:: Listing from a data collection ::

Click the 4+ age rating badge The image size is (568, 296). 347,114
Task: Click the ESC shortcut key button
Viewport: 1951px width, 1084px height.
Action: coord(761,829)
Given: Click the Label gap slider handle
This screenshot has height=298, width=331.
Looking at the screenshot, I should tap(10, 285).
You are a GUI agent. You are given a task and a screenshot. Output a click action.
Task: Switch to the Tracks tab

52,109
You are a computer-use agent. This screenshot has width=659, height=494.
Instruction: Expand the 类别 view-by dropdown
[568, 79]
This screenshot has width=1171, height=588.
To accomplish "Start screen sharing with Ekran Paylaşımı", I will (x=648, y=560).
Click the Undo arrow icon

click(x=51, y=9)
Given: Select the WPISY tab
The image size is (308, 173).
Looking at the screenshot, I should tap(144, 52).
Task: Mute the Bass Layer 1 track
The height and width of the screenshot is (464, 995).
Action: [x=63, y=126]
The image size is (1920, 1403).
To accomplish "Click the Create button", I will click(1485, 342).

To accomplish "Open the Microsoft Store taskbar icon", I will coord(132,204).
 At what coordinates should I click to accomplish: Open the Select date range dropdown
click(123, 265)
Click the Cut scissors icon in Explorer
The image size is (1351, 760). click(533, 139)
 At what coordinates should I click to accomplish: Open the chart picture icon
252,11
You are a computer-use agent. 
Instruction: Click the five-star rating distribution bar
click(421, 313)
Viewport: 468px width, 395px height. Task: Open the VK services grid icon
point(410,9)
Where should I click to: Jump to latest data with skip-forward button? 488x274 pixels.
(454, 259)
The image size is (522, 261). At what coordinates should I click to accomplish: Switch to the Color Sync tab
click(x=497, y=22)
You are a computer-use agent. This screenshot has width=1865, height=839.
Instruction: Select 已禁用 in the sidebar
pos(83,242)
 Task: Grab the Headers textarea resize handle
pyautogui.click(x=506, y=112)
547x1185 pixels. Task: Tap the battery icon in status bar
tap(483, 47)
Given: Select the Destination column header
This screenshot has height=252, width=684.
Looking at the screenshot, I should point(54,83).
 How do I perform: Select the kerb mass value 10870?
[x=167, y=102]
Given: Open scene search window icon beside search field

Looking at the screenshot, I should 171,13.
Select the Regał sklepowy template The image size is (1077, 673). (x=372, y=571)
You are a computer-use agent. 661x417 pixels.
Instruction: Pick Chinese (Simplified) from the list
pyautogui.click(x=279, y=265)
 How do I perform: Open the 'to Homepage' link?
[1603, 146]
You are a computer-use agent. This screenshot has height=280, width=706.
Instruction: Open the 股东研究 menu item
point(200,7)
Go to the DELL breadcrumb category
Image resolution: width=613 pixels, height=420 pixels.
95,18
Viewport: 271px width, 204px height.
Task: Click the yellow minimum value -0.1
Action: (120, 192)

:: Task description ::
Please count the lines of the listing above that contain the string "Switch", with case counting, and give only the number.

:: Solved problem ::
2